The auxiliary developing agent can be used in an amount of a fixed range. A suitable range is 0.01 time by mol to 20 times by mol based on the organic silver salt oxidizing agent. A particularly suitable range is 0.1 time by mol to 4 times by mol.

Examples of silver halide include silver chloride, silver chlorobromide, silver chloroiodide, silver bromide, silver iodobromide, silver chloroiodobromide and silver iodide, etc.

Particularly preferred examples of silver halide used in the present invention partially contain a silver iodide crystal in its particle. That is, the silver halide the X-ray diffraction pattern of which show that of pure silver iodide are particularly preferred.

The photographic materials comprise a silver halide containing at least two silver halides each having different halogen.
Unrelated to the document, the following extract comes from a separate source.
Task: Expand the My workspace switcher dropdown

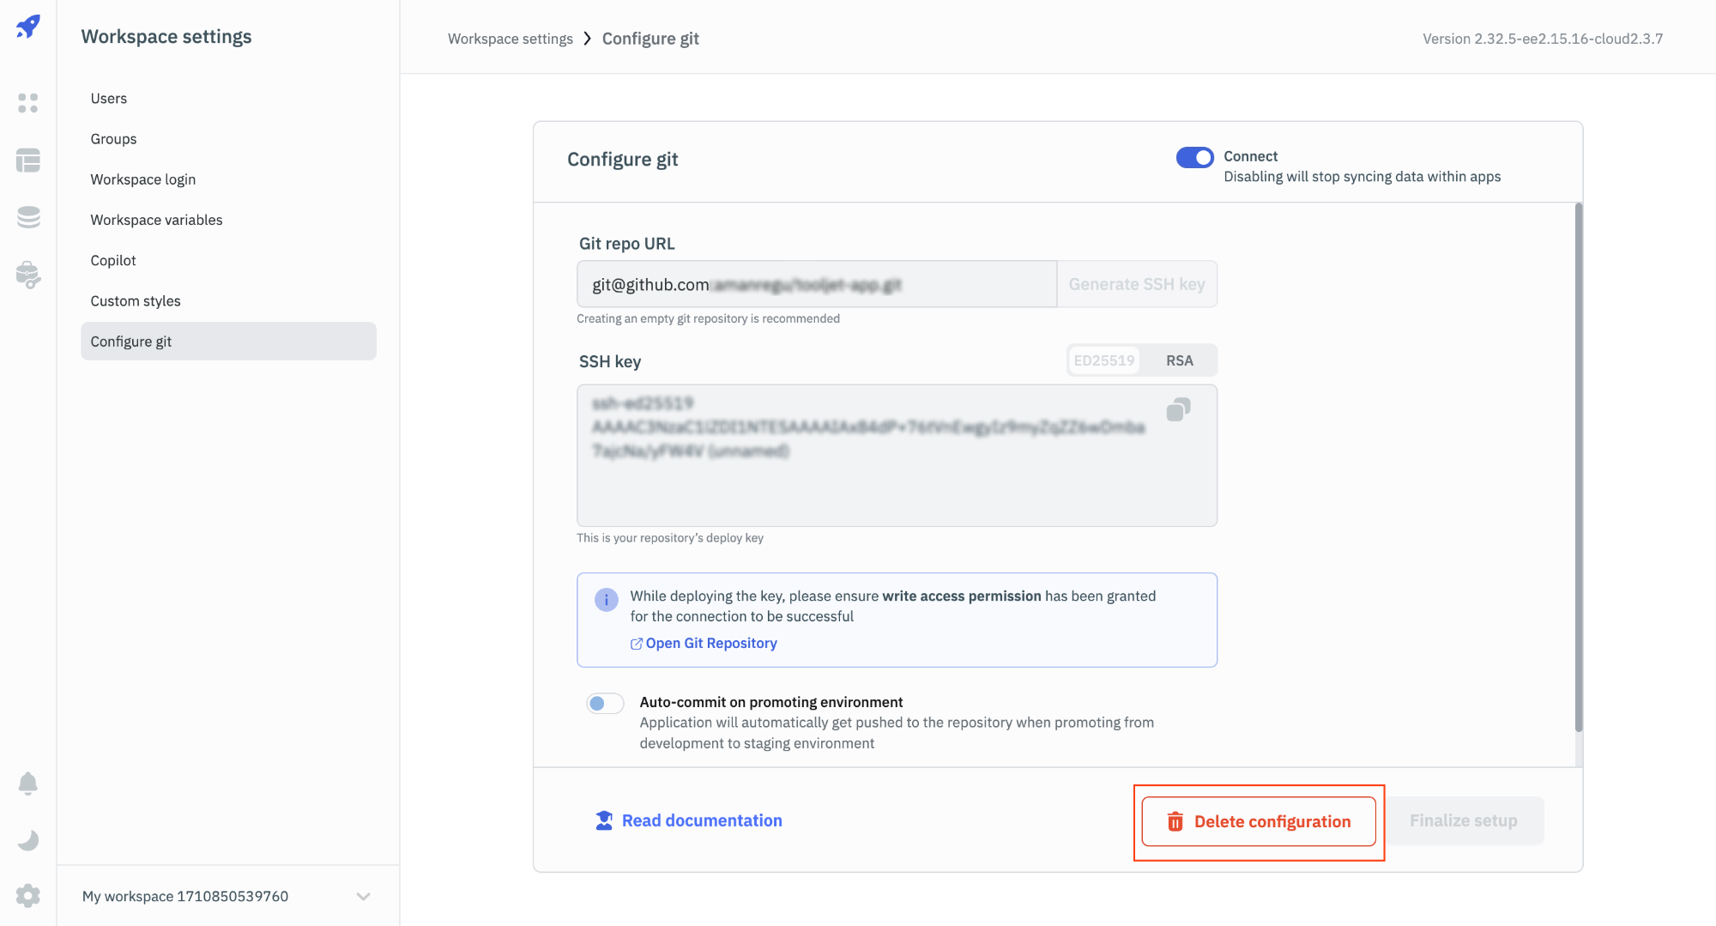Action: pyautogui.click(x=363, y=897)
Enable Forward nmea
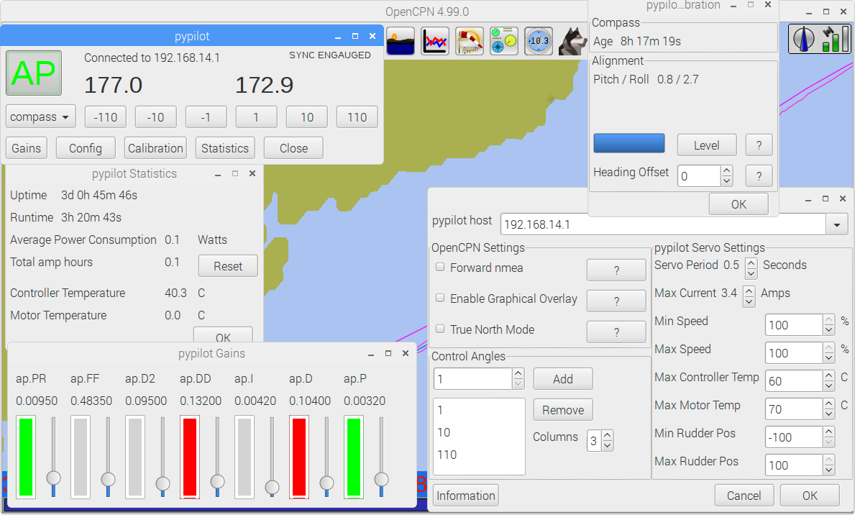 coord(440,267)
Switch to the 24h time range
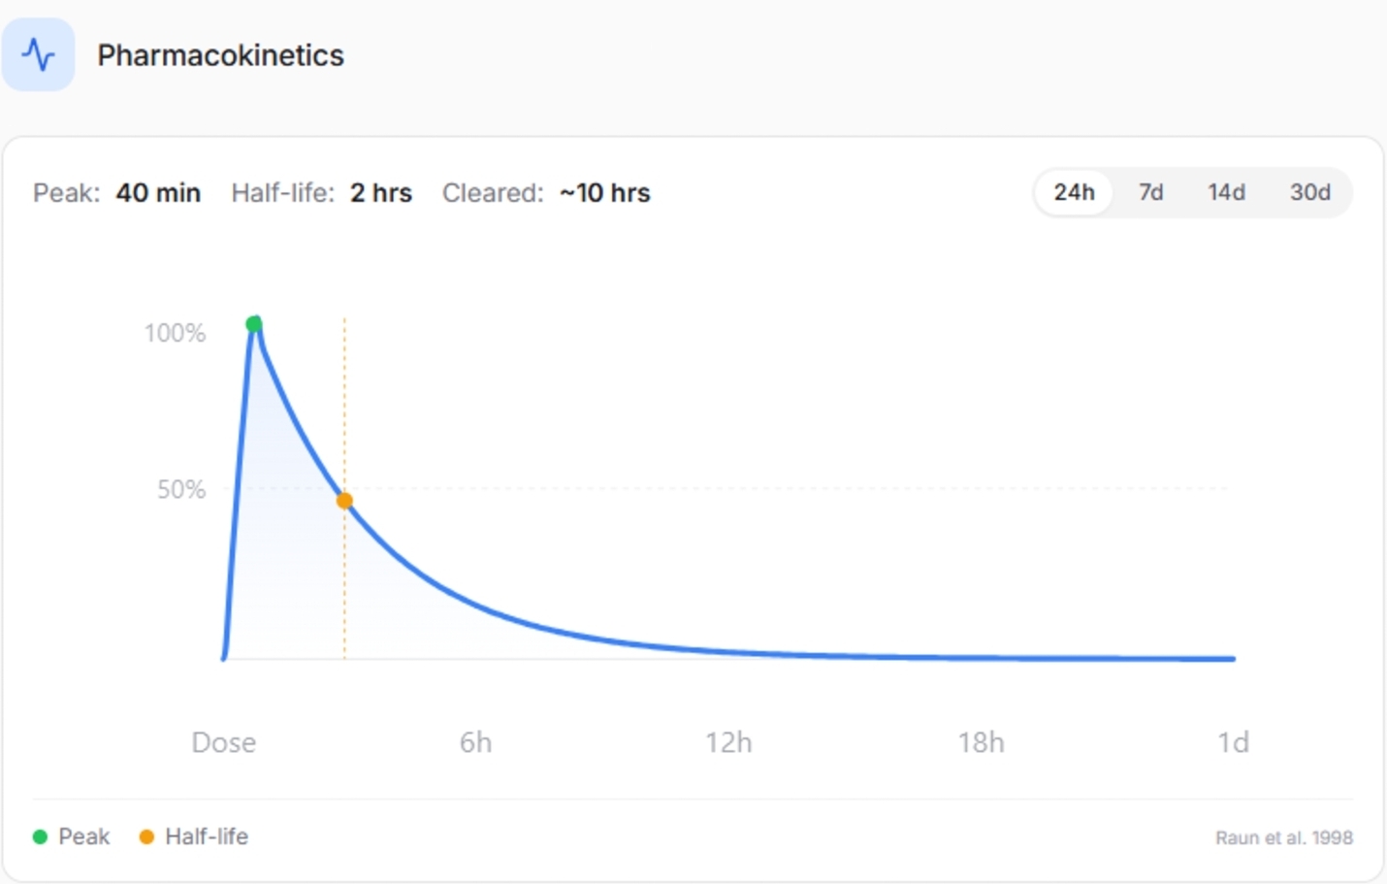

Such silver halides yield a completely mixed crystal in a conventional silver halide emulsion. For example, the particle of silver iodobromide shows X-ray diffraction pattern at a position corresponding to the mixed ratio of silver iodide crystal and silver bromide crystal but not at a position corresponding to pure silver iodide crystal and pure silver bromide crystal separately.

Particularly preferred examples of silver halide used in the present invention include silver chloroiodide, silver iodobromide, and silver chloroiodobromide each containing silver iodide crystal in its particle.

The process for preparing those silver halides is explained taking the case of silver iodobromide. That is, the silver iodobromide is prepared by adding silver nitride solution to potassium bromide solution to form silver bromide and further adding potassium iodide to the mixing solution.

The silver halide has a particle size of from 0.001 μm to 2 μm and, preferably, from 0.001 μm to 1 μm.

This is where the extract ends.